Truth be known, I rarely consider the reaction to a recording of mine before or during its making. But after – oh man! Then I start wondering! And then it’s basically too late. So, “too bad”, I say to myself. “It is what it is”. Plus, I rely on more objective persons to help me get through the whole thing efficiently and without too much self-conscious agonizing. This is where people like Jeff Gauthier and my brother Alex become indispensible. Alex, for example, has had some effect on virtually every record I’ve done as a leader. Usually, I defer to him – at least in some measure – in matters of song sequencing. If I feel he just “doesn’t get” something I naturally and callously blow off his astute observations! But usually his views are crucial. On INSTRUMENTALS, he seemed to like the song sequence, as did Mr. Gauthier.
But my dilemma on this record was its length – lengthened by the inclusion of the track “Lowered Boom”, which I did not plan to record. Then we recorded it – “for fun” – and then both Jeff and Alex insisted on its inclusion. I really do think the thing’s too long, but I didn’t want to delete any of my originally intended program, so there it is: pure indulgence!
Reviews of the record have been very positive, but naturally I prefer to dwell on the tidbits of negative criticism. Downbeat reviewed the album rather favorably, but complained that the disc was too long.
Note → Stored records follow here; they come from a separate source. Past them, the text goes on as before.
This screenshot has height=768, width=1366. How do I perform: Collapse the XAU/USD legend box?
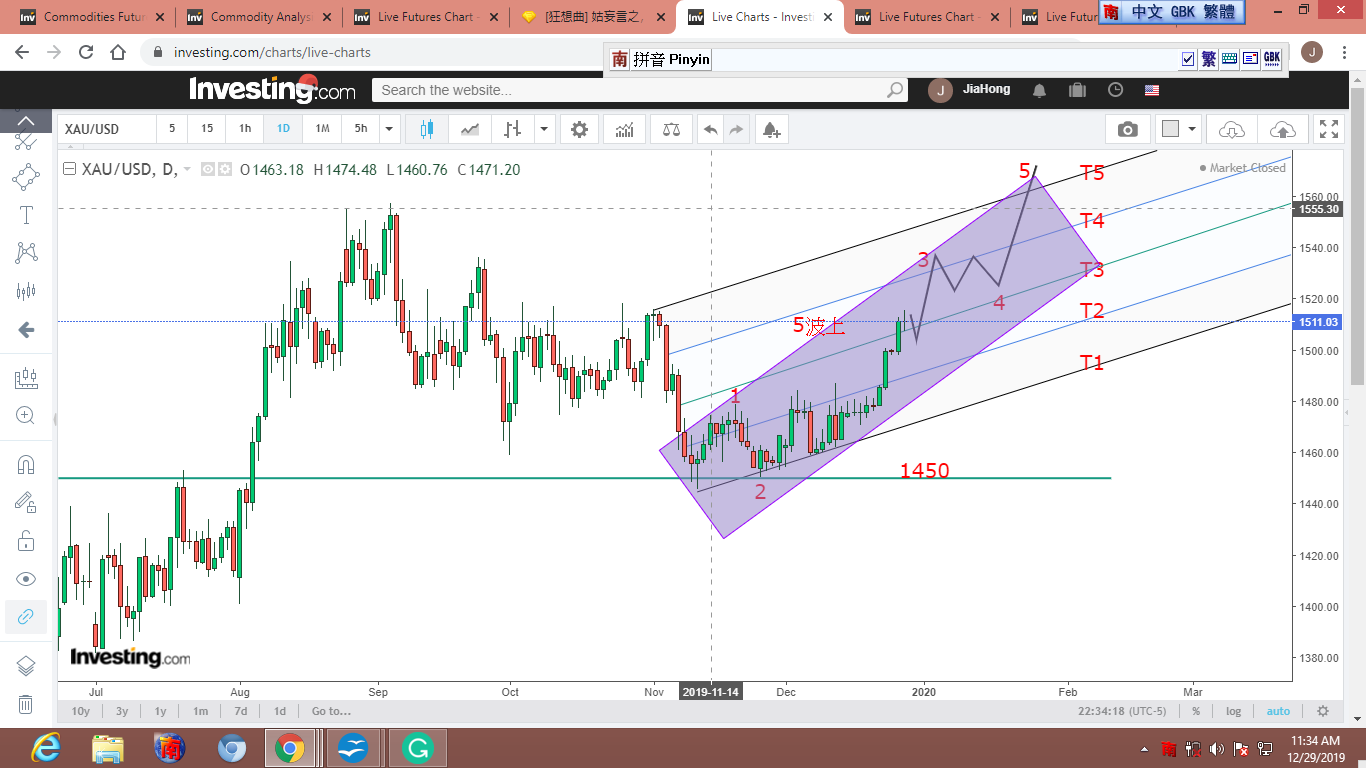pos(69,170)
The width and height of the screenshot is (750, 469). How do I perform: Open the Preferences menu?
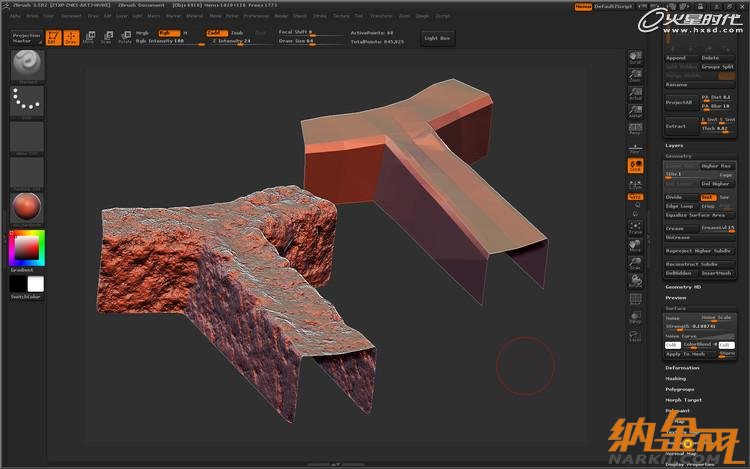[256, 16]
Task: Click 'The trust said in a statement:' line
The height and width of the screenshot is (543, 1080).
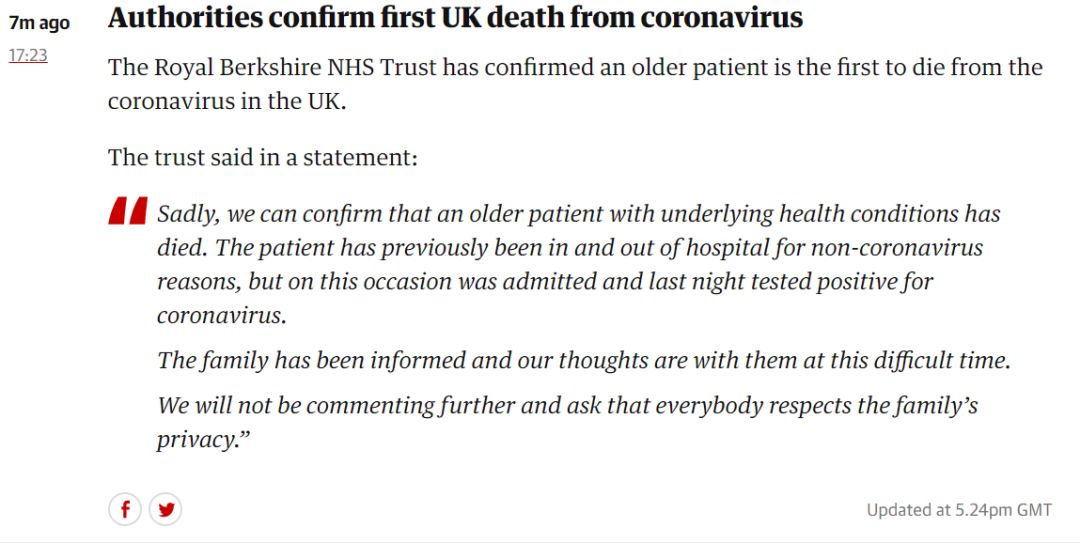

The nerve!! But then, they also compared us to Triumph, a Canadian band (I’m told) who my friends in-the-know tell me was “like a more metal-ish second-string Rush”. Well well! Having never heard them, I trust their take on this. Other comparisons have been to: Bill Frisell (a constant one that’s getting pretty off-the-mark, it seems to me…….I love you, Bill!), Prime Time, Sonic Youth, Mahavishnu Orchestra…but my favorite came from someone called Kevin Hainey in Toronto’s Eye Weekly:
“Even though Cline incorporates some post-rock tricks and tones into his oeuvre, making his Al DiMeola-with-restraint style accessible to modern ears, it’s not enough to save his new trio from resembling Return To Forever’s late-period masturbation”
OUCH!!! He then goes on to say a few rather complimentary things, but OUCH!!!!! Hitting me where it hurts! I, a true survivor of 70s prog/jazzrock, am not sure what “late-period” RTF refers to, but I’m sure that it refers to music I always HATED. Sorry! You all know that I prefer to keep things positive, but….sheesh! As you will read, some things I/we do are constructed with a bit of tongue-in-cheek fun in mind – a playfulness, if you will. But sometimes I may indeed err…..as may our critics, I guess.